Peter Michaux petermichaux at gmail.com
Wed Aug 13 23:37:46 PDT 2008

On Wed, Aug 13, 2008 at 10:48 PM, Brendan Eich <brendan at mozilla.org> wrote:
> On Aug 13, 2008, at 8:02 PM, Peter Michaux wrote:
>> Reading the recent news about ES4 removing more of its old features
>> and morphing into Harmony, it seems that the related ideas of classes,
>> types and type checking are the surviving major new features.
> It would be more accurate to say that members of the committee see value in
> some or all of:
> 1. Classes as higher-integrity factories than constructor functions that use
> closures for private variables;
> 1(a). possibly related by single or multiple inheritance, but in the
> simplest case with zero inheritance.
> 1(b) with this-bound (self-bound) methods, non-extensible instances, and
> other possibly differences from function constructors.
> 2. Like patterns, which are syntactic sugar for "shape tests", assertions
> about the structural type *at the present moment* of a given object.
> 3. Structural types, related by record width subtyping.
> 4. Optional type annotations, which provide both
> 4(a). a write barrier on a variable to prevent it from referring to an
> object that does not satisfy the types constraints;
> 4(b) a guarantee that the object denoted by the annotated variable will not
> mutate away from the type's constraints.
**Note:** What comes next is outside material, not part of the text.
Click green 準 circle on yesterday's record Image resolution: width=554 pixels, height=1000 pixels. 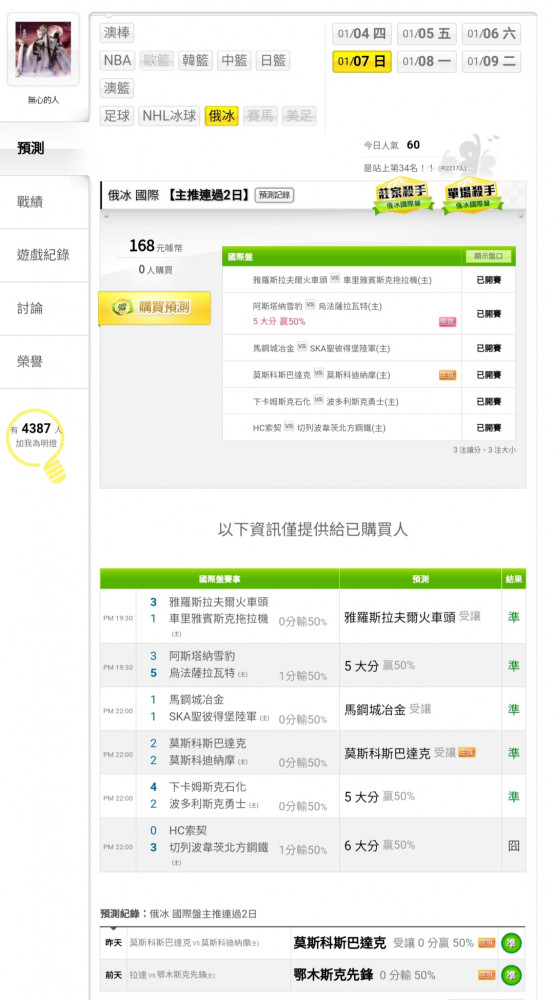[511, 943]
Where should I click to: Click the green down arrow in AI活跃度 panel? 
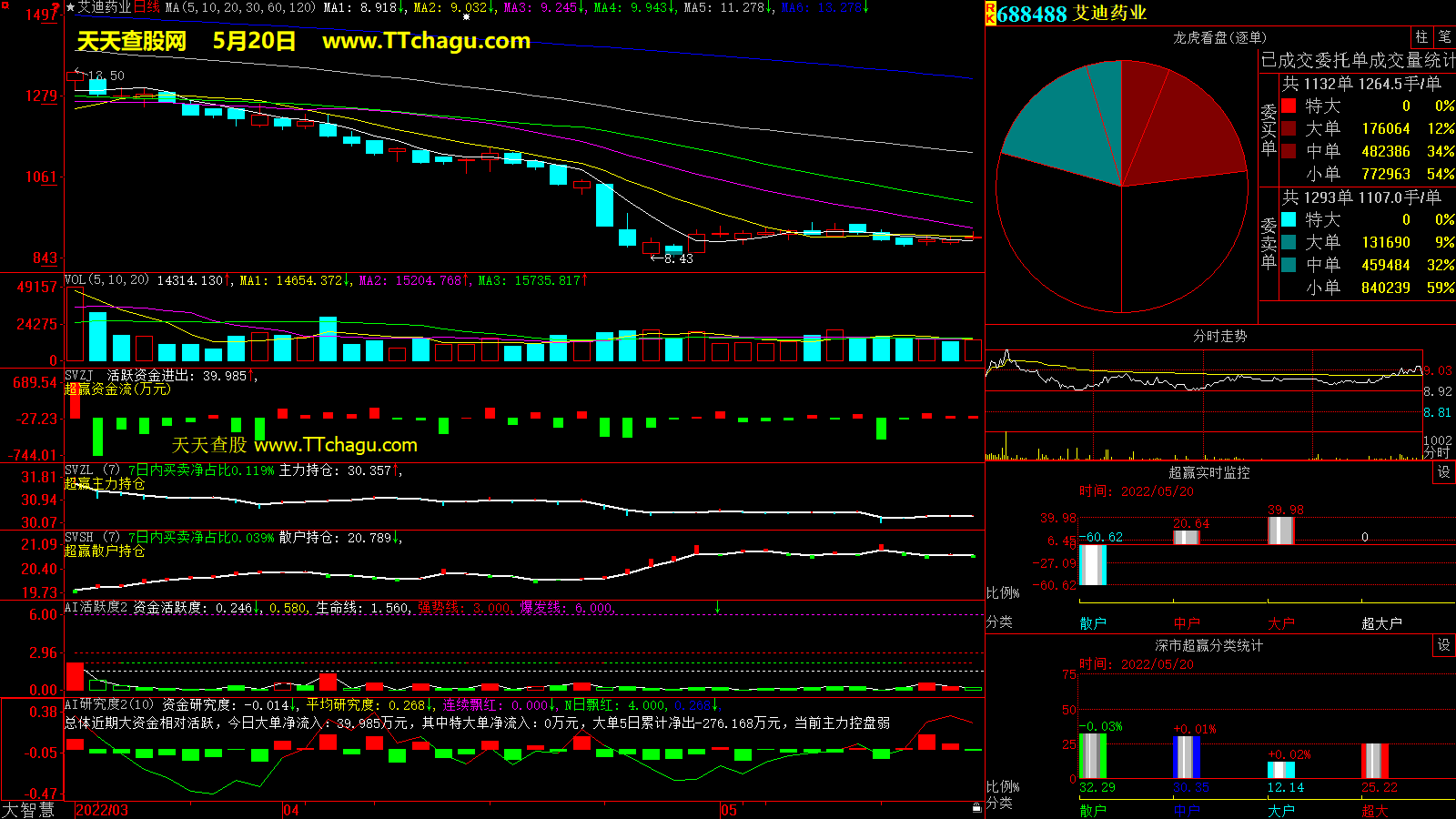pyautogui.click(x=717, y=607)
> How large are the JS programs you write? What other programming languages do you use, and at what scale?

I'm not sure if these two questions are rhetorical or not but anyway...
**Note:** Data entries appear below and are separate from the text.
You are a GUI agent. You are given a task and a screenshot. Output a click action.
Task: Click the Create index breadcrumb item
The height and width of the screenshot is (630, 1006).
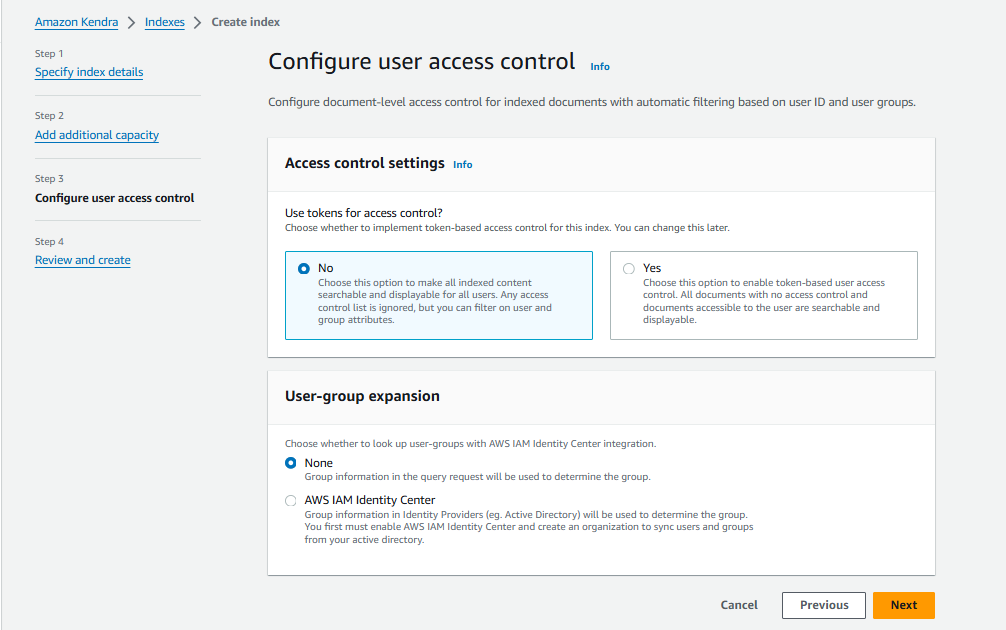[245, 21]

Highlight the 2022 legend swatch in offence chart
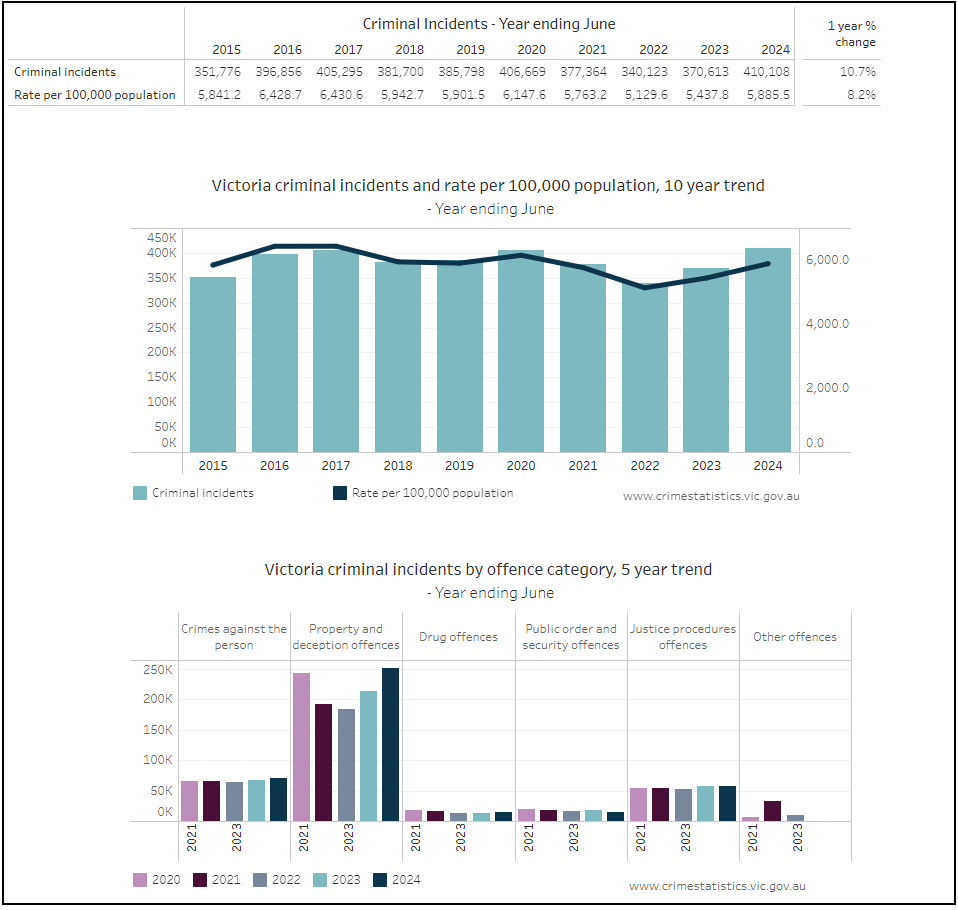point(260,880)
A single web page can be somewhere up to 10K lines which is reasonably
hefty page given JavaScript is not very verbose.

Just out of curiosity, are there many folks on the committee that
write JavaScript applications? I ask that question with zero snark
factor. I have the impression the majority of members are language
implementers and that may be a completely unfounded impression.
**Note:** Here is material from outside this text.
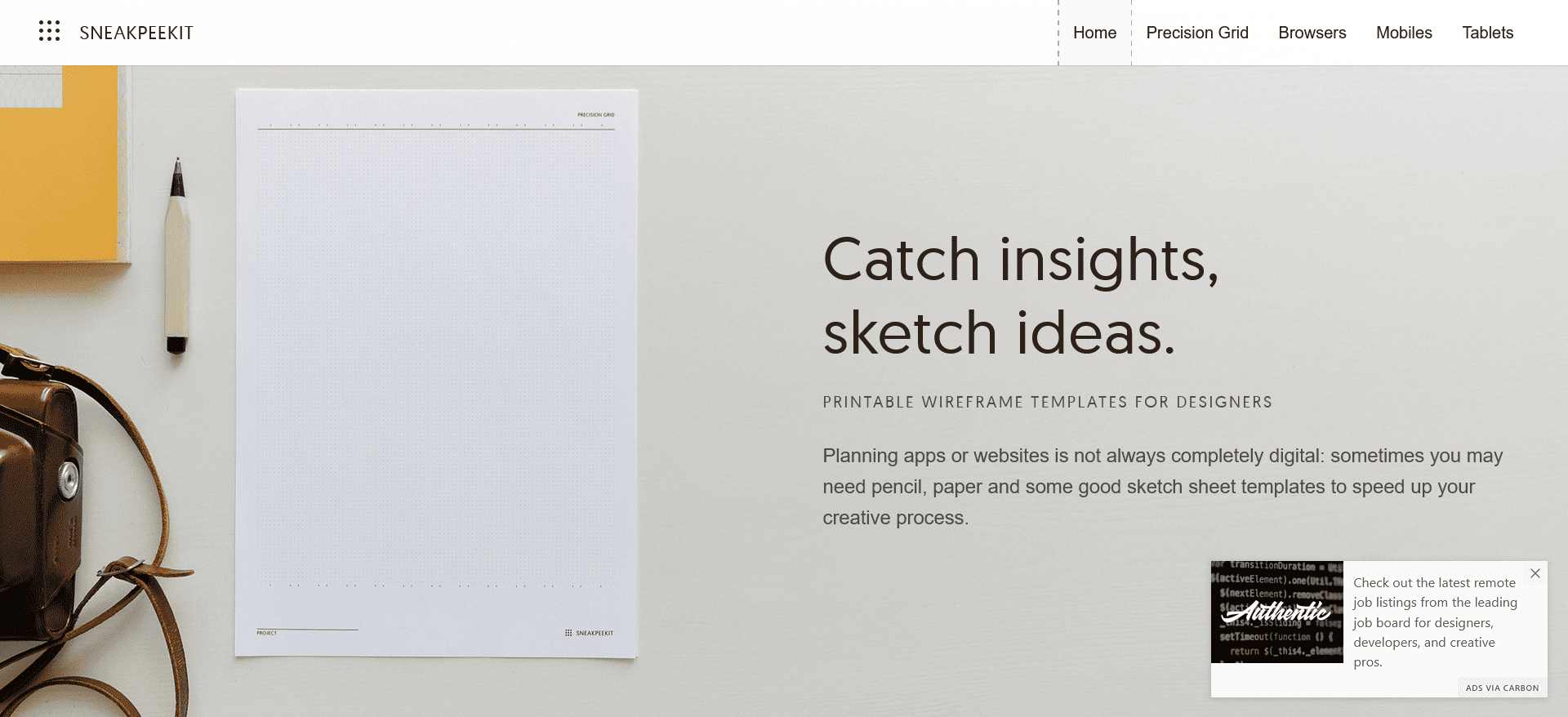Viewport: 1568px width, 717px height.
Task: Click the PRECISION GRID label on the sheet
Action: point(595,115)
I don't use any other language at a larger scale partly because
JavaScript is the language in the browser and that is where I
currently work. Some spare time is spent in Lisp/Scheme.

I often wonder if it is necessary that ECMAScript is a language which
"covers all bases" and it good at all scales. We have plenty of
languages that already try to do that (and don't.)

> JS programmers write type checks and code with latent type systems in mind
> already. You do it. Doing this by hand, and often implicitly, can be
> pleasant at smaller scale, with no need for shorthands such as like
> patterns, or always/everywhere guarantees such as type annotations provide.
> Closures and constructors are enough for (1).
> Scaling up across people, space, and time (even with only one programmer,
> time is a problem; one forgets latent types that the program relies on)
> leads many people to want more automation. YMMV.
> Automation of type checks or shape tests does not mean static typing.
> Runtime checks and more advanced systems such as PLT-Scheme's Contracts can
> go a long way. But writing all the checks by hand is a tedious waste of
> programmer time, and it's costly enough that programmers tend not to do it.

I'm not arguing against type annotations with this comment but I don't
see much difference in terms of remembering to have type checks
between writing

function(a) {isInt(a); ...


function(a:int) { ...

I believe that a:int actually is intended to assign a type to the
variable a and the isInt only checks the contents of a at the moment.
I'd rather the second be sugar for the former and the variable is not
typed at all.

> This seems good when prototyping, but it backfires at scale.
>> Are these
>> type-related features what the community of ECMAScript 3 programmers
>> were really asking for emphatically years ago?
> Some are, you've heard from Neil already.
> But you're dismissing the other things than classes and types that I
> mentioned, which could be grouped into two categories:
> 1. Better modularity and integrity through name hiding. This includes the
> generative Name object idea, but also let as the new var for block scope
> (const and function in block too).
> 2. Conveniences: destructuring, spread-operator/rest-params,
> iterators/generators, expression closures.

Yes these generally seem like good features.

>> Is the community really
>> asking for now with the surge of functional programming?
> False dichotomy alert.


As I mentioned in my reply to Neil, my statements were misleading.
Having types in a functional language is clearly possible and even
common. I don't have anything against objects having types.

Your points 1-4 above and the differences of opinion and preferences
seem to be a big obstacle to overcome in a committee by consensus.